So we've gone through the basics of forex trading, the risks, the chart patterns, how to decipher economic news and how to trade currencies. Now it's time to choose a broker. As we briefly touched on earlier in the walkthrough, there are three primary types of trading accounts - standard, mini and managed - and each has its own pros and cons. The type of account that is right for you depends on a number of factors, including your tolerance for risk, the size of your initial investment and the amount of time you have to trade the forex market on a day-to-day basis.

Standard Trading Accounts
The standard trading account is the most common account. This account affords you access to standard lots of currency, each of which is worth $100,000.

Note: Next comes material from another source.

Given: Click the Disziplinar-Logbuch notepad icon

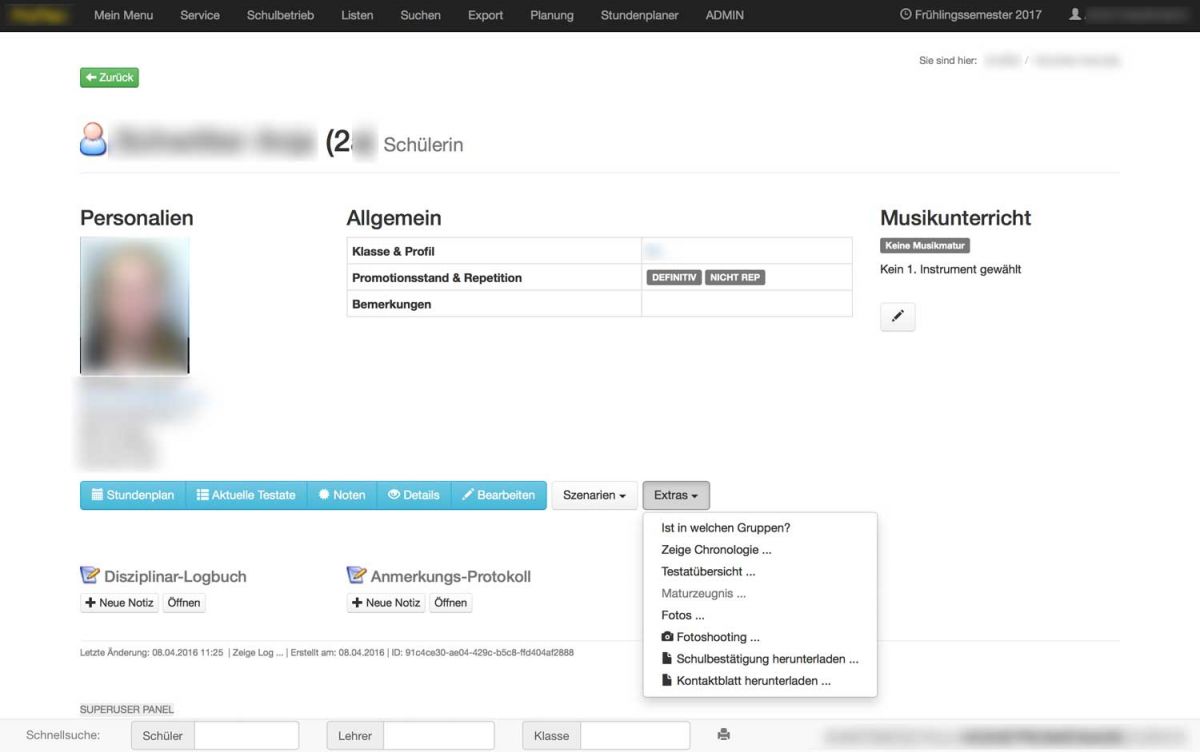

And as you know, this doesn't mean that you have to put down $100,000 of capital in order to trade. The rules of margin and leverage (typically 100:1 in forex) allow you to trade a standard lot with as little as $1,000. (Read more about margin and leverage in Adding Leverage To Your Forex Trading and our Margin Trading tutorial.)

Pros
Service
Since a standard account requires sufficient up-front capital to trade full lots, most brokers provide more services and better perks for forex traders who have this type of account. (Learn more about how to choose a reputable broker in Evaluating Your Broker.)

Gain Potential
With each pip being worth $10, if a position moves in your favor by 100 pips in one day, your gain will be $1,000. This type of big gain cannot be accomplished with any other account type, unless of course more than one standard lot is traded.

Cons
Capital Requirement
In most cases, brokers call for standard accounts to have a minimum starting balance of at least $2,000, and sometimes as much as $5,000 to $10,000.

Loss Potential
Just as you have a chance to gain $1,000 if a position moves in your favor, you could lose that same amount in a 100-pip move the other way. A loss of this magnitude could really put a dent in the account of a novice trader who only had the minimum amount in his or her account. (To learn more, read Forex Leverage: A Double-Edged Sword.)

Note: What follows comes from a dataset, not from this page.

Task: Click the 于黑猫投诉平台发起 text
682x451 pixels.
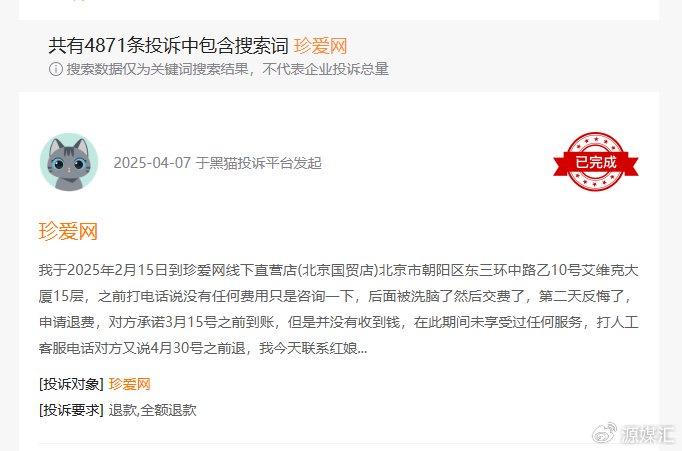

A standard trading account is recommended for experienced traders who have their fair share of capital to invest.

Mini Trading Accounts
A mini trading account is just a trading account that allows forex traders to make trades using mini (smaller) lots. In most brokerage accounts, a mini lot is equivalent to $10,000, as opposed to a standard account, which trades lots 10-times that size. A lot of brokers who offer standard accounts will also offer mini accounts as a way to attract clients who are relatively new to forex and are tentative about trading full lots because of the capital needed to get started.

Pros
Low Risk
By trading in $10,000 increments, newer traders can place trades without cleaning out their accounts. They can also try out different strategies without worrying about losing heaps of money. (For more, see Forex Minis Shrink Risk Exposure.)

Low Capital Requirement
The majority of mini accounts can be opened with as little as $250 to $500 and can offer up to 400:1 leverage.

Flexibility
The key to being a successful forex trader is having a risk-management plan and sticking to it. With mini lots, it's a lot easier to accomplish this goal, because if one standard lot is too risky, you can buy four or five mini lots instead and reduce the risk. (Read more in Forex: Money Management Matters.)

Con
Low Reward
We all know that with high risk can come high reward, but the opposite is also true: With low risk comes low reward. Mini accounts that trade $10,000 only realize a $1 gain for every pip of positive movement, as compared to $10 in a standard account.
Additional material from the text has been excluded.